Il ne s’agissait pas seulement d’échanger sur la pertinence d’une organisation à 4 jours ou 4 jours et demi, mais de permettre que la transmission des savoirs s’organise dans un cadre permettant l’épanouissement des enfants.
Cette concertation s’est organisée en deux temps. Une première réunion, introduite par Hubert Montagner, et en présence de représentants de l’Inspection académique, a été organisée pour la totalité de la ville afin de lancer le débat collectivement.
Un temps de concertation a ensuite été organisé par quartier. En effet, une dynamique de débat par quartier sur les questions éducatives existe déjà dans le cadre du Projet éducatif local.
Cette concertation a fait l’objet d’une restitution collective transmise à chaque conseil d’école afin qu’ils puissent se prononcer sur l’organisation la plus pertinente.

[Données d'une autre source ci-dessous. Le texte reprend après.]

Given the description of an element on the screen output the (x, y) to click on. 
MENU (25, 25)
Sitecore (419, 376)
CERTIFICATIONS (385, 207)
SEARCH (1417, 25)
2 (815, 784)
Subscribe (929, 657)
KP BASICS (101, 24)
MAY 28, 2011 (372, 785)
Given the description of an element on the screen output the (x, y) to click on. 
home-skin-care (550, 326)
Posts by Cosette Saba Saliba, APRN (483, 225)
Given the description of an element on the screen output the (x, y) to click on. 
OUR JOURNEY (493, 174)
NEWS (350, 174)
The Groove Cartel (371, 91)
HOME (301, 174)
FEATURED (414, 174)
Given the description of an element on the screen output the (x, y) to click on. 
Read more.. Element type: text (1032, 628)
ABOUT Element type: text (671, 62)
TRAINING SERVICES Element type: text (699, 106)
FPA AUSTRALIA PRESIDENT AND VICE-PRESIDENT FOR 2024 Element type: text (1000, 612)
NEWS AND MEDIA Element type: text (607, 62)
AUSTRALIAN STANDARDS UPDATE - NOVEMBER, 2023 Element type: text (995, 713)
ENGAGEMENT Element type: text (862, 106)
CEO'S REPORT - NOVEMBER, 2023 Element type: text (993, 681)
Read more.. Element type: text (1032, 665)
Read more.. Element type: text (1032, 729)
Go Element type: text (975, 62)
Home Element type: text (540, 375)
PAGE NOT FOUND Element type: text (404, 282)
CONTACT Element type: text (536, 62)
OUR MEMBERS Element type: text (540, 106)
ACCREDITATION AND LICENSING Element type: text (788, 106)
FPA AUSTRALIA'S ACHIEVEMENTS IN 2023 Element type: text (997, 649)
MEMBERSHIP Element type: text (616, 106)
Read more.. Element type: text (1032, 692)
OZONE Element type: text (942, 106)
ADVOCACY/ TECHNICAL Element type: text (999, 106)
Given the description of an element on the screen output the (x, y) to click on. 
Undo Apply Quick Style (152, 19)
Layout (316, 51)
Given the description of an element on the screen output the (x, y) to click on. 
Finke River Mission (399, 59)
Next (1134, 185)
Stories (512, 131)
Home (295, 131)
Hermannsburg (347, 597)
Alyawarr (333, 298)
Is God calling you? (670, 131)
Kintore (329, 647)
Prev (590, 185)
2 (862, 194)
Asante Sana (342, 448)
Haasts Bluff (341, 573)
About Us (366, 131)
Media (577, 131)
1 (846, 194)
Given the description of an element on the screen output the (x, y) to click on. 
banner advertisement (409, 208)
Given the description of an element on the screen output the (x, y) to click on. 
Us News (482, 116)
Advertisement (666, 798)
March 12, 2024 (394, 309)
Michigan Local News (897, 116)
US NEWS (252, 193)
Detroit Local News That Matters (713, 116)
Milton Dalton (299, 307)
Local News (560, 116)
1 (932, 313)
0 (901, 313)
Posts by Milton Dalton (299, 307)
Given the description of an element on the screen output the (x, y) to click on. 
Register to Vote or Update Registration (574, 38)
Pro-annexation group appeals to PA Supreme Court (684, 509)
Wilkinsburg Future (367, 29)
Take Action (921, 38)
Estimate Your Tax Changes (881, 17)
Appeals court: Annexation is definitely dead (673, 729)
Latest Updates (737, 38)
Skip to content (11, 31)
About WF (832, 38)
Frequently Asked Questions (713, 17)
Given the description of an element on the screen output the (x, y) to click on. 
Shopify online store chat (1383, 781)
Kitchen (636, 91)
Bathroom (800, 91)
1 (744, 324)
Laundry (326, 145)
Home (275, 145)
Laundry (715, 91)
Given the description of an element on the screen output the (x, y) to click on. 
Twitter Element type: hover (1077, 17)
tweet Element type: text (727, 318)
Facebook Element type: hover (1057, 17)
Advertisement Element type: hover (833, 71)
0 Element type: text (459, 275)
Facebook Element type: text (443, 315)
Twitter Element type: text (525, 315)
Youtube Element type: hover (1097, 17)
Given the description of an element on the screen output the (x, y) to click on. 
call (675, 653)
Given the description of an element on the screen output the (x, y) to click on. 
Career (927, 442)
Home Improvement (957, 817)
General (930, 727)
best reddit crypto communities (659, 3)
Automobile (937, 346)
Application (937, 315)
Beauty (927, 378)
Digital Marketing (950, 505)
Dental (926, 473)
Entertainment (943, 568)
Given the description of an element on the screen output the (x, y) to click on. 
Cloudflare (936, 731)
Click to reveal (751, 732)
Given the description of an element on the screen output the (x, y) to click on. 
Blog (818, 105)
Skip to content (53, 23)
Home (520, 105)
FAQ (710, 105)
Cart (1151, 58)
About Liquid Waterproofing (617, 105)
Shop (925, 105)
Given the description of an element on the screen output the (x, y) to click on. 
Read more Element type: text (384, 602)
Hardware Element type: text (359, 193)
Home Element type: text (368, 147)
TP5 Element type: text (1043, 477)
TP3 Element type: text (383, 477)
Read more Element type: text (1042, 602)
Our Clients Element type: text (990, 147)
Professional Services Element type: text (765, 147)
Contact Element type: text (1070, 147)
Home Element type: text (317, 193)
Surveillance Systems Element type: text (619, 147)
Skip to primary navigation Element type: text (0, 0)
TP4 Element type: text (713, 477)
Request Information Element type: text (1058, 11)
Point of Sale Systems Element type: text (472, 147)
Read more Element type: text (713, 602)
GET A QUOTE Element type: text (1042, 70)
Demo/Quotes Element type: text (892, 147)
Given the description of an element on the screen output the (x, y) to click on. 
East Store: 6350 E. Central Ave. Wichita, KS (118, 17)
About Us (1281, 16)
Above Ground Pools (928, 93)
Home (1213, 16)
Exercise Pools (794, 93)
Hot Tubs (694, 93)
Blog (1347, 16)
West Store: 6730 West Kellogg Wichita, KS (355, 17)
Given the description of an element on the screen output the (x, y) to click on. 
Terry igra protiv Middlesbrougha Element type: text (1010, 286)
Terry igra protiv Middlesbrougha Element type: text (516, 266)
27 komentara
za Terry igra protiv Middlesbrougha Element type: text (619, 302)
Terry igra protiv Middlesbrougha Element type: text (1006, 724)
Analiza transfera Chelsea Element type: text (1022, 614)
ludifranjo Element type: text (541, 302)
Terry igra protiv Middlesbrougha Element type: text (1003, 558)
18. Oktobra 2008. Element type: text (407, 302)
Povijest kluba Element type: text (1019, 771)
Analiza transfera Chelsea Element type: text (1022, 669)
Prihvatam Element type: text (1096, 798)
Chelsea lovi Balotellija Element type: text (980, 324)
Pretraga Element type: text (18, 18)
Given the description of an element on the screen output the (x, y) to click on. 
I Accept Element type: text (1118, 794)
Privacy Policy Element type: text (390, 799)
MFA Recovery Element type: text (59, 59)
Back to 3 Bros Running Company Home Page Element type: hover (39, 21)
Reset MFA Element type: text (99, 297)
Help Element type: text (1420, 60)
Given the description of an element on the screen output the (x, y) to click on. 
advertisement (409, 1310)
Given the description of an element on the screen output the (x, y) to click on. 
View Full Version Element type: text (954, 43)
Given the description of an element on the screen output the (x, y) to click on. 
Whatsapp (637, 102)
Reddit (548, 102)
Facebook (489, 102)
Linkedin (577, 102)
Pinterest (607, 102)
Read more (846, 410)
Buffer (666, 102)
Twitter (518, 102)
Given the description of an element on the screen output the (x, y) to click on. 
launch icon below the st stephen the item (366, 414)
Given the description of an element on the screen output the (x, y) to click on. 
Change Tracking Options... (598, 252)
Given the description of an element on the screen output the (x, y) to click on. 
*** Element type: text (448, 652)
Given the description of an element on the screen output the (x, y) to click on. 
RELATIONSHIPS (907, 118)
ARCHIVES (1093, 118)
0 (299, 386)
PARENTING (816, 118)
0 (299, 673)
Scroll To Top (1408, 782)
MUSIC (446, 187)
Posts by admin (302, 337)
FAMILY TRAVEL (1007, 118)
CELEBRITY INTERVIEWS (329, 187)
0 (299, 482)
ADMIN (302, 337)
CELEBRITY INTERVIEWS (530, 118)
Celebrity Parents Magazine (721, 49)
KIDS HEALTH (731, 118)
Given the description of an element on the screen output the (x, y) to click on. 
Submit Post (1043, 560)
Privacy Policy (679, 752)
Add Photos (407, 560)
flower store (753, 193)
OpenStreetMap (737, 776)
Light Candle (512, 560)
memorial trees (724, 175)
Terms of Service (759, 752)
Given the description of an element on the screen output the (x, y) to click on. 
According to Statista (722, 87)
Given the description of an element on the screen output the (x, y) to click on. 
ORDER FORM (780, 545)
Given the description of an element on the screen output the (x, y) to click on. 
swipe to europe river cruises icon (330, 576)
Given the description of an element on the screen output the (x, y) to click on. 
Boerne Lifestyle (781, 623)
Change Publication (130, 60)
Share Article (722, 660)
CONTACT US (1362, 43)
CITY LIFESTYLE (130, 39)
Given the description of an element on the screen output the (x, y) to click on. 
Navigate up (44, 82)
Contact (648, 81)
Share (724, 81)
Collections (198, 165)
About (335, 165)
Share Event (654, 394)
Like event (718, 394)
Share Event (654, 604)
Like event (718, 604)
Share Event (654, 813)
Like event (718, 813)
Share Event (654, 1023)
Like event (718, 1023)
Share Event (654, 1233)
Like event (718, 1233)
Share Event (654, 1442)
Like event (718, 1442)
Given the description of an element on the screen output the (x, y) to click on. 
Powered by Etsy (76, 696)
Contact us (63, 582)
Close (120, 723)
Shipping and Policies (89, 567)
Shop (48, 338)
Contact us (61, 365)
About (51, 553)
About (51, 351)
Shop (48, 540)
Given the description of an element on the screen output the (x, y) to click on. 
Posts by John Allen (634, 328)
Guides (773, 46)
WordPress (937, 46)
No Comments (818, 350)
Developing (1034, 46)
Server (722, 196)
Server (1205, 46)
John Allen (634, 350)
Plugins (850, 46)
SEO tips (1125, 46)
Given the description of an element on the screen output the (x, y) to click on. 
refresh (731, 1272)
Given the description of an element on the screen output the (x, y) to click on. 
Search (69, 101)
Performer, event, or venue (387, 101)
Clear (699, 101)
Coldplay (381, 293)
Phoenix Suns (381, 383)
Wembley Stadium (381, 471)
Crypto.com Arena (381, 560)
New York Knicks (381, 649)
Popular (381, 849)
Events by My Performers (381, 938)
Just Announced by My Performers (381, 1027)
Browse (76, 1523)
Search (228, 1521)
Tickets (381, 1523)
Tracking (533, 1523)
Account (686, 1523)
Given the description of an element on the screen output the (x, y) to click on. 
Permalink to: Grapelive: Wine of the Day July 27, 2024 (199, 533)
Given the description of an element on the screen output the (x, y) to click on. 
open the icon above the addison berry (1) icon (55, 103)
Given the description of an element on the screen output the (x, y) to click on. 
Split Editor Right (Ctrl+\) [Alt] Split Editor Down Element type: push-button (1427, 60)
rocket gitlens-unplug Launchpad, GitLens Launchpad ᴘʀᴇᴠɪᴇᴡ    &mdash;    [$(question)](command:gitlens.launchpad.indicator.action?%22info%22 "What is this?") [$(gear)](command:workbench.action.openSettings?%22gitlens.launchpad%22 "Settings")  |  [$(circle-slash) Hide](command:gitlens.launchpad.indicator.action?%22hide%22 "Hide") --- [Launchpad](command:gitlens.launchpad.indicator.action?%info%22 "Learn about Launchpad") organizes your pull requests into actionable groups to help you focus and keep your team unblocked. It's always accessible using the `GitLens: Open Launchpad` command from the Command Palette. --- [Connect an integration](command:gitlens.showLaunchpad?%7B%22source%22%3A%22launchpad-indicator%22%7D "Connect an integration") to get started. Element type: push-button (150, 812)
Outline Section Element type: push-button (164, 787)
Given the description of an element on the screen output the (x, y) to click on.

Au printemps 2009, un bilan de la mise en place de la semaine à 4 jours a été effectué. À l’occasion de ce débat, plusieurs écoles ont fait connaitre leur intérêt à expérimenter un rythme différent, à 4 jours et demi, dès la rentrée 2009. Le maire de Brest a donc proposé, en accord avec l’Inspection d’académie, qu’une telle expérimentation ait lieu.
Les débats ont eu lieu dans chaque conseil d’école et l’école publique élémentaire Sanquer a été retenue comme site expérimental.
Cette expérimentation s’effectue en lien avec d’autres villes dans le cadre de l’Association des Maires des Grandes Villes de France, expérimentations qui font l’objet d’un partage d’expérience et d’un projet d’évaluation collective à l’initiative des différentes villes impliquées.